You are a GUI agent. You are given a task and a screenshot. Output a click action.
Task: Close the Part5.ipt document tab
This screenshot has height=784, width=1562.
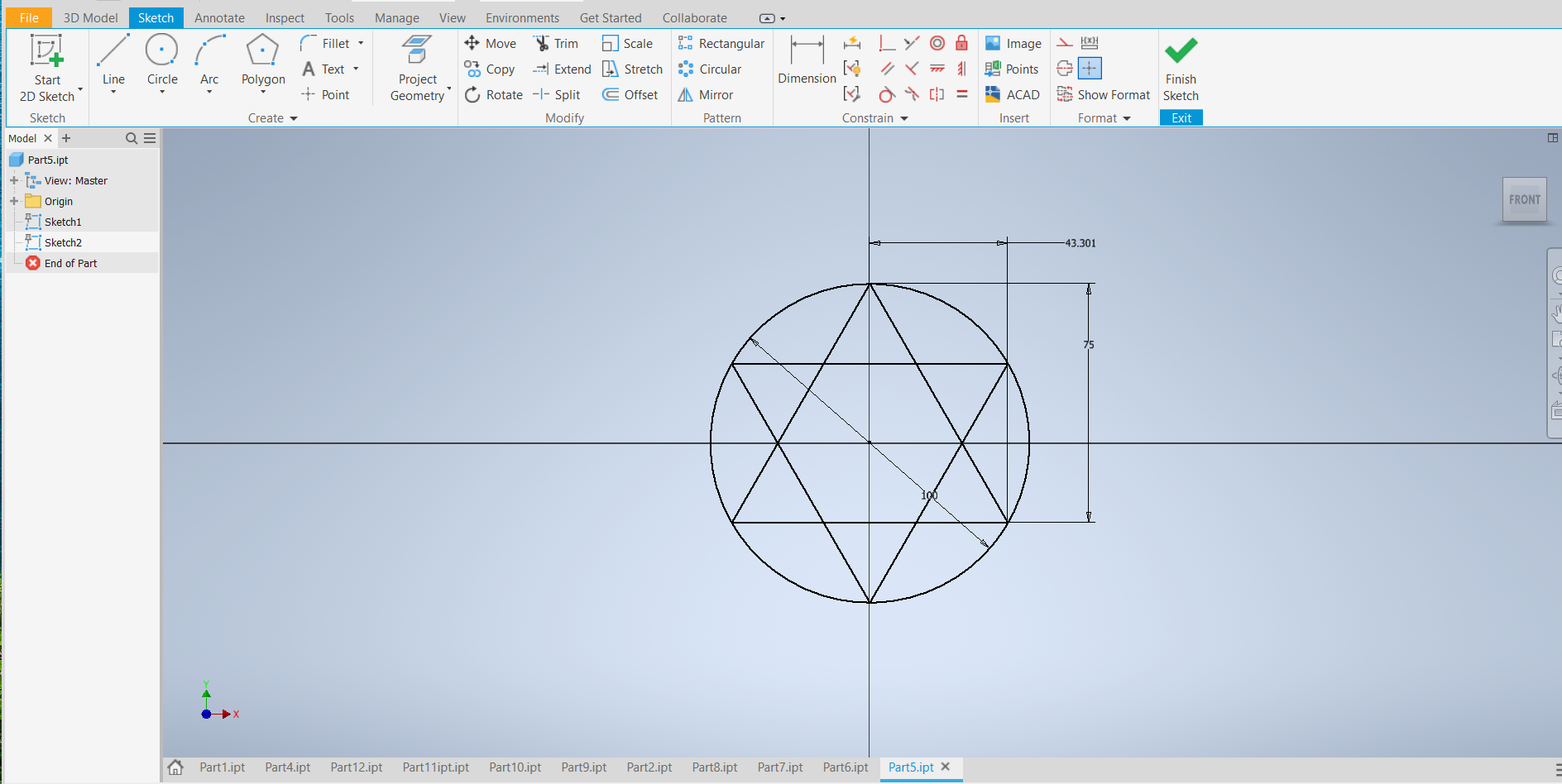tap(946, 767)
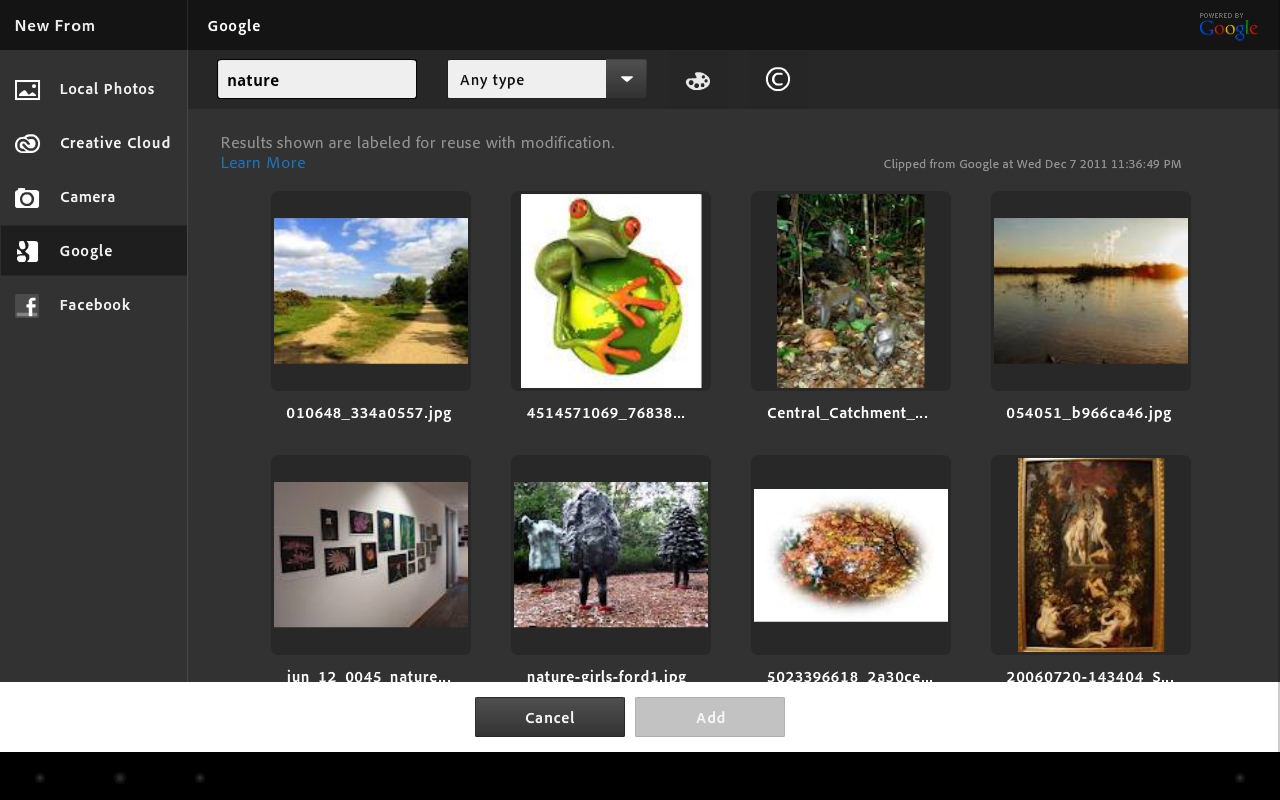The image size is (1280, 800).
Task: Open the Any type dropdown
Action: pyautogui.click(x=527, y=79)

## [About this exercise]
Could you give the listing again exactly as it stands, minus any pictures?

## [Exercise output]
You are a GUI agent. You are given a task and a screenshot. Output a click action.
Task: Close the Part5.ipt document tab
This screenshot has height=784, width=1562.
tap(946, 767)
The image size is (1280, 800).
Task: Open the Any type dropdown
Action: pyautogui.click(x=527, y=79)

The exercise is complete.